Thomas Davis: A One Man Show

Los Angeles Chargers Linebacker Thomas Davis During 2019 Training Camp. Photo Credit: Ryan Dyrud | The LAFB Network
Los Angeles Chargers Linebacker Thomas Davis During 2019 Training Camp. Photo Credit: Ryan Dyrud | The LAFB Network

If Chargers linebacker Thomas Davis were a quarterback, he would be considered pretty old.  But Davis isn’t a quarterback. He’s a linebacker, and he’s, uh, 36.  

In linebacker years, that’s like, I don’t know…91?

Since entering the league in 2005, Davis has been a virtual playmaking machine, collecting 1,111 tackles, including six 100-plus tackle seasons for Carolina before the Bolts scooped him up in free agency in the offseason. Through two games with Los Angeles, Davis is tied with former teammate Luke Kuechly for the league lead with 26 tackles.  

Amazingly, in those first two games, Davis is the only player over the age of 28 to be in the top twenty in tackles.  

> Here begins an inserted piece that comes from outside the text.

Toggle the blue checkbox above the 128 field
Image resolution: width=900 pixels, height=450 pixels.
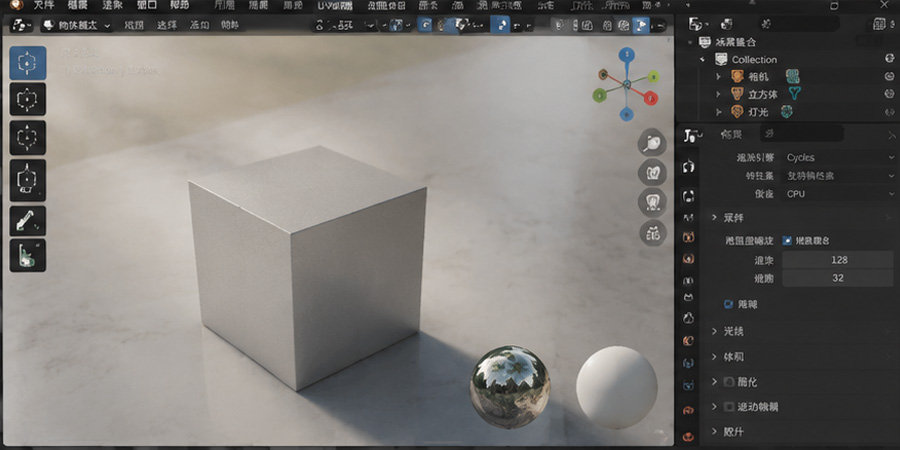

But it’s not just the tackles or the fact that he’s making them at his advanced football age. The most impactful aspect of Davis’s season thus far has simply been his presence. With all the news-grabbing, big-name free agent signings across the NFL last March, it seems there wasn’t much of a need for a linebacker with the ability to carry a defense on his back when said defense desperately needs a pick-me-up.

The Bolts defense has now established themselves as having one of the league’s premier pass-rushing fronts. Names like Bosa and Ingram will be mentioned for years to come as two of the greats in the league when it comes to getting after the quarterback. And the Chargers secondary, even in the absence of 2nd-year stud safety Derwin James, seems, at least at times, to have playmakers to spare.

The game has changed a lot over the past decade or so, with passing now overshadowing the running game (thanks, Mr. Obvious), but the defense still starts (and sometimes ends) with stopping the run. And when the Chargers need a stop, they seem to invariably be able to rely on a 36-year-old man to be there to make it. Davis has been a one man show for L.A. through these first two weeks.  

Thomas Davis looks like a remarkable pickup so far for GM Tom Telesco and Co. But how long can a guy who’s, you know, 36 years-old keep it up? Is fourteen more games too much to ask?